Exercise:
The expected output is every entry, repeated word for word.

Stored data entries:
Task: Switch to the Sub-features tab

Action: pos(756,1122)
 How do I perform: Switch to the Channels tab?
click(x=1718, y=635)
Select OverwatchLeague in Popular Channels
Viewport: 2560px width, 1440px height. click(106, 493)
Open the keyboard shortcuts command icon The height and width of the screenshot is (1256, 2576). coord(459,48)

Answer to this exercise:
Task: Switch to the Sub-features tab

Action: pos(756,1122)
 How do I perform: Switch to the Channels tab?
click(x=1718, y=635)
Select OverwatchLeague in Popular Channels
Viewport: 2560px width, 1440px height. click(106, 493)
Open the keyboard shortcuts command icon The height and width of the screenshot is (1256, 2576). coord(459,48)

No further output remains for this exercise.